BEGIN Excerpt
Camp Hakayitz, a Jewish Orthodox Camp located in Skokie, Illinois offered a new program for deaf campers to join them for a month on July 4th through August 2nd for students grade 7th through 12th.

This camp was the only one of its kind in the United States and drew campers from as close as Skokie and as far away as France and all of them were deaf.

A young Skokie man, Daniel Chernoff, was the leader for the four-week camp, which was part of Yeshivas Hakayitz, the regular summer camp at Hebrew Theological College (HTC) in Skokie.

The deaf campers participated in all the same activities as the others except for morning study sessions, which Chernoff led. The joint activities benefited both groups of campers, according to Rabbi Yosef Polstein, HTC’s camp director.
END Excerpt
BEGIN Supplied information
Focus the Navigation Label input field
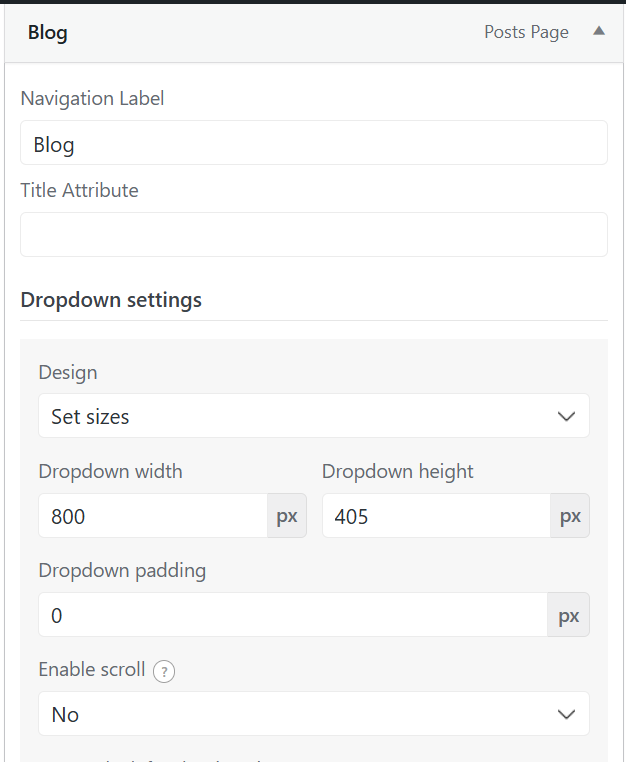This screenshot has width=626, height=762. [313, 143]
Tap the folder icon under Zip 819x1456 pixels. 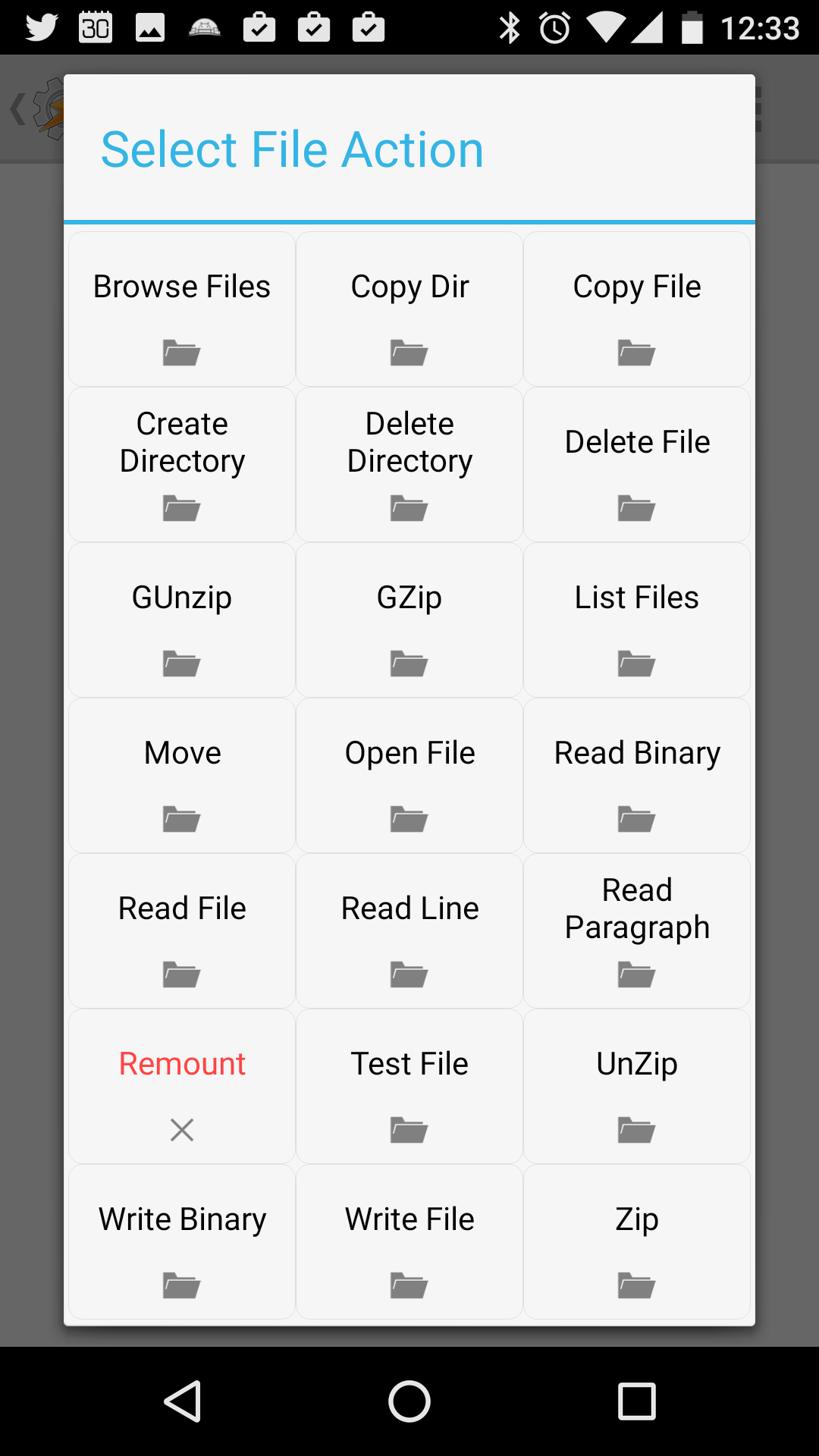pos(637,1285)
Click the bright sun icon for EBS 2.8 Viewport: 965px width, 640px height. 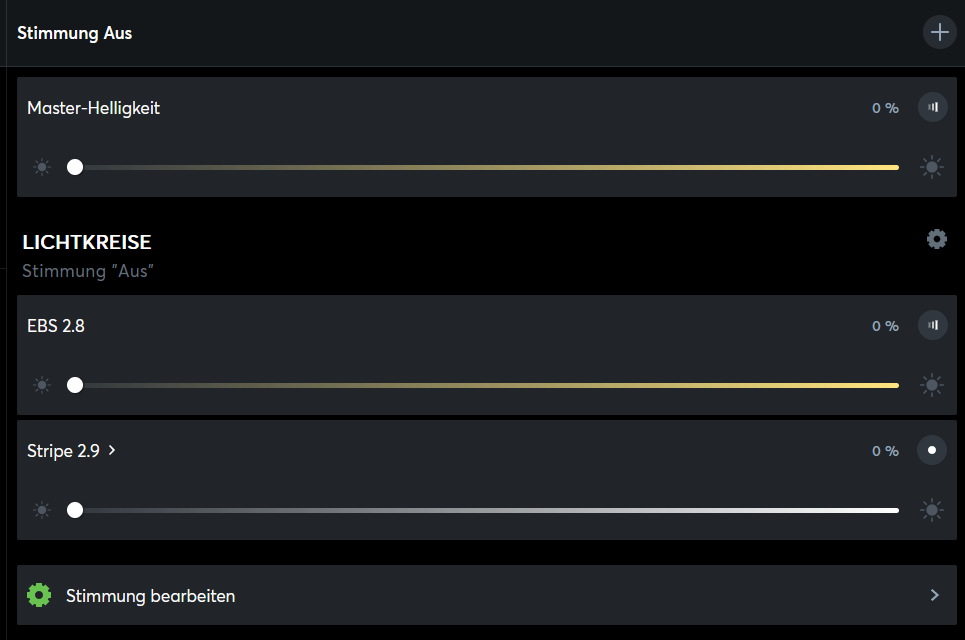[x=932, y=385]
END Supplied information
** Given problem **
In the text about the deaf campers' program at Camp Hakayitz, render this sentence in Spanish: "The deaf campers participated in all the same activities as the others except for morning study sessions, which Chernoff led." The data play no part in the work here.

** Reply **
Los campistas sordos participaron en todas las mismas actividades que los demás, excepto en las sesiones de estudio matutinas, que dirigía Chernoff.